* SELECTED EXTRACT
Next, Defendant argued that his trial counsel was constitutionally ineffective because he stipulated that the Court apply both U.S.S.G. §§ 2G2.6 and 4B1.5 when it calculated his sentence. ECF 193, PgID 3479, 3487-90. On habeas review, Defendant specifically argued that the Court's application of both §§ 2G2.6 and 4B1.5 lead to impermissible double counting that increased his sentencing guideline range. Id. at 3489. "[D]ouble counting occurs when precisely the same aspect of a defendant's conduct factors into his sentence in two separate ways." United States v. Duke, 870 F.3d 397, 404 (6th Cir. 2017) (quotations omitted). But Defendant's argument lacks merit because "§ 4B1.5(b)(1) expressly states that an enhancement under § 4B5(b)(1) and an enhancement under Chapter Two of the Guidelines—which includes § 2G2.[6]—may apply in a single case." United States v. Brown, 784 F. App'x 308, 311 (6th Cir. 2019) (quotations omitted); see also United States v. Dowell, 771 F.3d 162, 170-71 (4th Cir. 2014) (same). Because the Guidelines allow for both §§ 2G2.6 and 4B1.5 to apply in a single case, the Court did not impermissibly double count. As a result, Defendant cannot show that he was prejudiced by his counsel's failure to object, and his second ineffective assistance of counsel claim must fail. See Dixon v. Houk, 737 F.3d 1003, 1008 (6th Cir. 2013) (To succeed under Strickland the moving party "must establish that 'there is a reasonable probability that, but for counsel's unprofessional errors, the result of the proceeding would have been different.'") (quotation omitted).

Because both of Defendant's ineffective assistance of counsel claims lack merit the Court will deny the pending § 2255 motion and close the corresponding civil case.

III. Certificate of Appealability and Proceeding In Forma Pauperis on Appeal

To appeal the Court's decision, Defendant must obtain a certificate of appealability. To obtain a certificate of appealability, Defendant must make "a substantial showing of the denial of a constitutional right." 28 U.S.C. § 2253(c)(2). Thus, Defendant must show that reasonable jurists could debate whether the Court should have resolved the § 2255 motion in a different manner, or that the issues presented were adequate to deserve encouragement to proceed further. Slack v. McDaniel, 529 U.S. 473, 483-84 (2000). Jurists of reason would not debate the Court's denial of Defendant's motion. The Court will therefore deny a certificate of appealability.

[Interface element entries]
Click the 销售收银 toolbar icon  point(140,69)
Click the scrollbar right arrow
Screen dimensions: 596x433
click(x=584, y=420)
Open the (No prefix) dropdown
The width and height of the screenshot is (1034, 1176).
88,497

* SET EXERCISE
Continue the court ruling on the § 2255 motion from where it stops.

* ANSWER FOR THE TASK
The Court will also deny Defendant leave to appeal in forma pauperis because he cannot take an appeal in good faith. See 28 U.S.C. § 1915(a)(3).

ORDER

WHEREFORE, it is hereby ORDERED that the motion to vacate sentence under 28 U.S.C. § 2255 [193] is DENIED.

IT IS FURTHER ORDERED that the motion for an extension of time to file a reply [206] is DENIED as moot.

IT IS FURTHER ORDERED that the motion to produce [207] is DENIED as moot.

IT IS FURTHER ORDERED that a certificate of appealability is DENIED.

IT IS FURTHER ORDERED that leave to proceed in forma pauperis on appeal is DENIED.

IT IS FURTHER ORDERED that the Clerk of the Court shall CLOSE Civil Case No. 2:19-cv-13625.

SO ORDERED.

s/Stephen J. Murphy, III

STEPHEN J. MURPHY, III

United States District Judge Dated: March 29, 2021 I hereby certify that a copy of the foregoing document was served upon the parties and/or counsel of record on March 29, 2021, by electronic and/or ordinary mail.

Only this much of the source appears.